Kristensen also led the planning and launch of University Village, a 107-acre urban village with academic and community spaces including Village Flats student apartments, the LaVonne Plambeck Early Childhood Education Center, Grundy Tennis Center, Element 30 residences and retail complex; and a Nebraska Medicine cancer treatment center and the Regional Engagement Center which are under construction.

Those major developments come on top of more than $360 million in new construction and major renovation that Kristensen has overseen at UNK, including the 90,000-square-foot STEM education building Discovery Hall, Greek housing, renovation or new construction of every residence hall, athletics and student wellness facilities, improvements to the Nebraskan Student Union and campus dining facilities, renovations to the Bruner Hall of Science, Calvin T. Ryan Library and Warner Hall, a new central utilities plant, and more.

“There is no better champion for UNK and rural Nebraska than Doug Kristensen. His selfless leadership and relentless dedication to UNK’s mission will benefit students and Nebraskans for generations to come,” said University of Nebraska System President Ted Carter. “This news is bittersweet. Doug has been a great friend and advisor to me and is a beloved leader to the campus and community. I have tremendous admiration for his loyalty and deep understanding of our state and university system. This is a well-earned decision for Doug, Terri and their family.”
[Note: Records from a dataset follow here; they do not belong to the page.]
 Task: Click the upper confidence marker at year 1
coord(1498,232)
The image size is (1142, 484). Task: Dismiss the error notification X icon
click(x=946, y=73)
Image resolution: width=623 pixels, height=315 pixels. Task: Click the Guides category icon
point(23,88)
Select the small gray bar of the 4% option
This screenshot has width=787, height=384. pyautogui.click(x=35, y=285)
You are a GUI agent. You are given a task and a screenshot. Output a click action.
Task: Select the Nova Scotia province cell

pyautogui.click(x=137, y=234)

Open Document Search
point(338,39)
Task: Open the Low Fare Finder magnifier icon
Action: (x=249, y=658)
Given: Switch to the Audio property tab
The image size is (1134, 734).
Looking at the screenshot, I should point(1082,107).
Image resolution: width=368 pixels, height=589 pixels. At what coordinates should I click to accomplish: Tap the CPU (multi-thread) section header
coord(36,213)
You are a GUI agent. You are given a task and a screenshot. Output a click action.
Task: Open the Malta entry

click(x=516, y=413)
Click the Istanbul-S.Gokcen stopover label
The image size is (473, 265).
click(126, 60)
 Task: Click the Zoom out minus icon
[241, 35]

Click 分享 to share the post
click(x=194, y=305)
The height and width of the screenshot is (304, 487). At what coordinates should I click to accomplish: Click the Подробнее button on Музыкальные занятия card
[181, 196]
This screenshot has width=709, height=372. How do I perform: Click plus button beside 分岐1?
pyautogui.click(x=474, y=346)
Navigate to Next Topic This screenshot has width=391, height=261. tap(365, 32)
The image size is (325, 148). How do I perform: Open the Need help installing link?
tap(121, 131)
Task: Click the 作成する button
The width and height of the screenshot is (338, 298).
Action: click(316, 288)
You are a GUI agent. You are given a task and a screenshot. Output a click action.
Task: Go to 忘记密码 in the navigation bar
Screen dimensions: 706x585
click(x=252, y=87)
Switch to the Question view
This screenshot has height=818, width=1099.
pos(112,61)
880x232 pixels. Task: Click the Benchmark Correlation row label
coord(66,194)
Kristensen became UNK’s chancellor following a distinguished 14-year career in the Nebraska Legislature. At the time of his retirement from the Legislature, he was the longest-serving Speaker in history. He was one of the sponsors of the legislation that brought then-Kearney State College into the University of Nebraska System. At the time he held political office, Kristensen was a partner at a law firm in Minden. He earned his law degree from Drake University and bachelor’s degree from the University of Nebraska-Lincoln.

In addition to being the longest-serving chancellor in NU history, Kristensen also is the longest currently-serving leader of any higher education institution in Nebraska.

Kristensen and his wife, District Judge Terri S. Harder, have multiple University of Nebraska degrees. Both of their daughters have bachelor’s degrees from UNK, with Paige earning an MBA from UNO, and Morgan a master’s in public health from UNMC and law degree from UNL.

University of Nebraska System interim President Chris Kabourek, who assumes the role on Jan. 1, said he will quickly formulate a process to identify the next leader for UNK.

“Chancellor Kristensen is a great leader, friend and champion for UNK and higher education. We are a better university because of his leadership and his commitment to students and rural Nebraska,” Kabourek said. “Our entire state, and our rural communities in particular, depend on a strong and thriving UNK and University of Nebraska.

“Especially as we bring our rural health education facilities to full operation and move forward with our goals to grow enrollment and excellence, we can’t afford to lose momentum. It will be crucial that we find someone who can seamlessly pick up where Chancellor Kristensen will leave off.”